*Brano:*
MENO TASSE SUL LAVORO

E se proprio prima o poi si dovrà rimettere il debito su un sentiero di sostenibilità, non si potrà prescindere da un riassetto fiscale che parta dalle tasse sul lavoro. Proprio in questi giorni è in atto un dibattito su dove intervenire: Iva, Irap, Irpef (qui l’intervista di ieri all’economista Giampaolo Galli). Per la Corte dei conti non ci sono dubbi, bisogna partire dal lavoro. “È ormai non più rinviabile un intervento fiscale per ridurre le tasse ai lavoratori, ai pensionati e alle imprese. Appare non più rinviabile un intervento in materia fiscale che riduca, per quanto possibile, le aliquote sui redditi dei dipendenti e anche dei pensionati che, pur essendo fuori dal circuito produttivo, frequentemente sostengono le generazioni più giovani, oltreché le imposizioni gravanti sulle imprese alle quali sono affidate le concrete speranze di un rilancio del Paese”.

*Consegna:*
Rispondi a queste domande sul brano dedicato alle tasse sul lavoro:
1. Quali imposte vengono citate nel dibattito su dove intervenire?
2. Secondo la Corte dei conti, da che cosa bisogna partire?
3. Chi sostengono frequentemente i pensionati, secondo la citazione?
Le voci provengono da un'altra fonte.

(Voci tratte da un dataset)
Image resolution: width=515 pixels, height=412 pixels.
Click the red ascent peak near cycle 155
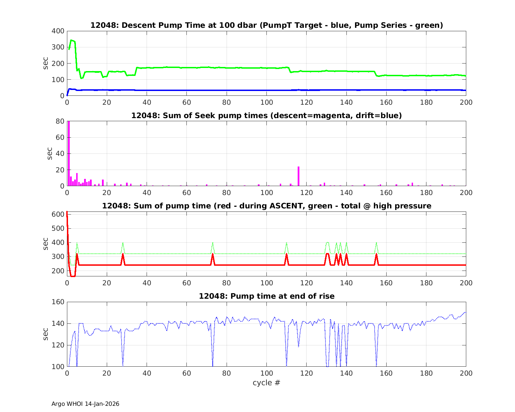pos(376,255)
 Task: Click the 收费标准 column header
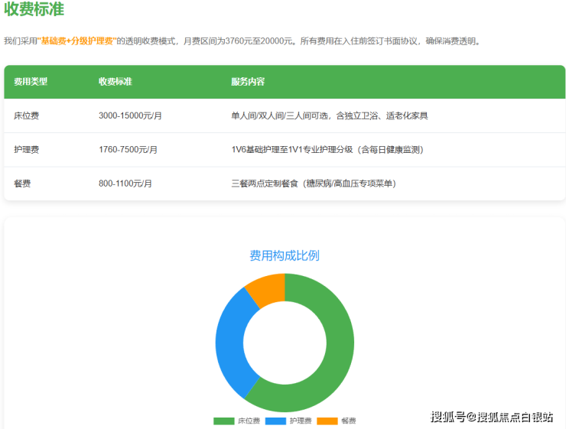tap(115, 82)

*Soluzione:*
1. Iva, Irap e Irpef.
2. Dal lavoro.
3. Le generazioni più giovani.